In the novitiate, during my postulant year and two years as a novice, we were given studies on the three vows of Poverty, Obedience and Celibacy, but being in a semi-cloistered environment, we had little contact with the challenges of “the world” and how living the three vows would be more challenging once we were professed and ministering in our assigned profession.

My assigned profession was nursing and after three years in a hospital’s School of Nursing, I was stationed at a busy obstetrical department in Chicago, Ill.  I came in contact with the poor but had little understanding of their life, even though I was raised in a home where we lived from paycheck to paycheck but always had food on the table, simple but nourishing.

Living into the vows was a slow process as I was centered on my ministry as a registered nurse and nursing professional in a large OB hospital in Chicago, and going to school part time for my bachelor’s degree in nursing. 

I was challenged with my work, community living, daily prayer and preparation for assignments for school. Did I think about the vows? Yes and no. Were they part of my being a religious sister? Yes, very much so.

Sister Sandra Schneider, IHM, in writing about the vow of poverty, has focused on three areas as a religious who has consecrated herself through the three vows. She stated: “It is perhaps time to revive our awareness of the intimately personal character of the practice of poverty that must complement societal involvement. The first area, one most serious religious have been bewitched, bothered and bewildered by for several years, is simplicity of life.” 

I, too, have been challenged to live my life simply. As a young religious, I had little material goods, but as I grew older I was bewildered by what one could accumulate. Among many things, I believe my downfall is books, both religious and mystery novels. 

Voluntary simplicity of lifestyle says that enough is enough, that material goods should be acquired according to one’s needs and not by what are others accumulating. 

Sister Sandra also stated that, “Simplicity of life also fulfills an important function in the spiritual life. . .if we want to pray to be available for God and others, to keep our lives focused on the purposes for which we choose religious life, we cannot surrender ourselves to the current of materialism that carries our culture.”

The second area Sister Sandra speaks about is “attitude,” saying, “We live in a culture of achievement and production that believes that people should and do get what they deserve. As Christians, we know that this is not so. The infinite bounty of God begins with the gift of life itself and continues with everything that sustains it.  

I have found that this attitude has to be heartfelt in that all I have comes from God and God is the one I thank.  My gifts are God given and I am aware that they are given to be used in service to others and not for my own selfish motives and needs.
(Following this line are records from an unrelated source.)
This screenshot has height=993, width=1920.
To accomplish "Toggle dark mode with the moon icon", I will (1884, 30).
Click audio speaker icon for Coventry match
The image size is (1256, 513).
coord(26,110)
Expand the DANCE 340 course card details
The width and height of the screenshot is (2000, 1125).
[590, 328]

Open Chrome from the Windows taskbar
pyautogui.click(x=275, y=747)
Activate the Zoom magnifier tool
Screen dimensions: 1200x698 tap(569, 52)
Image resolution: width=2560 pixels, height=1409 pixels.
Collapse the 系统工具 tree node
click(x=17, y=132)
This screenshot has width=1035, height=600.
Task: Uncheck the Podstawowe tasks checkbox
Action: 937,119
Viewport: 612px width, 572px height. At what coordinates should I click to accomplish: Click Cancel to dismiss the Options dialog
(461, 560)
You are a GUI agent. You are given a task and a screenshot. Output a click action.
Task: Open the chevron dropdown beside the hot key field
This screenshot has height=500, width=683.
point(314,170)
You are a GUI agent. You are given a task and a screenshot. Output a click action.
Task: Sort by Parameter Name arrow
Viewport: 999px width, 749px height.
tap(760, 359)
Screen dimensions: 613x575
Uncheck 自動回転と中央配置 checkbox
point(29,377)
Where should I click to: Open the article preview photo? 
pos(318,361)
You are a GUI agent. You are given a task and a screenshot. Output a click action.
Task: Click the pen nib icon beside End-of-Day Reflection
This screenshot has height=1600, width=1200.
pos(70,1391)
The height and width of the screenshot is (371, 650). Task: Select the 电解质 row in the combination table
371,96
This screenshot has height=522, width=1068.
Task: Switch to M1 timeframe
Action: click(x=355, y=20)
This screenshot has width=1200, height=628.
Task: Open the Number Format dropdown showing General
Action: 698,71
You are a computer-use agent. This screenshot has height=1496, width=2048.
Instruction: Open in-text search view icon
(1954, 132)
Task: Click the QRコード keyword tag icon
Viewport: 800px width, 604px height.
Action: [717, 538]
The third area that Sister Sandra speaks about is “hospitality,” not always available in the past because of more enclosed times. “To welcome others into our homes and into our lives is naturally easier perhaps for extroverted types, but it is a challenge for everyone because it involves putting ourselves at others’ disposal,” she said.

I found that in the many positions in ministry that I had, the challenge was to be present to persons when they needed me and not on my own time. I wanted to have my door open at all times to welcome persons, especially if they were hurting.

I find in studying more of the writings of St. Katharina Kasper, our foundress, that giving of oneself when it hurts sometime is a call to a deeper understanding of her love for the poor and why she is now a Catholic saint.

An East Chicago native, Sister Kathleen Quinn is a Poor Handmaid of Jesus Christ and a registered nurse who served in several hospitals during a lengthy career that continues into her 90th year as a volunteer at St. Catherine Hospital in her hometown. She is also an active member of the Sisters Collaborative for Vocations in the Diocese of Gary.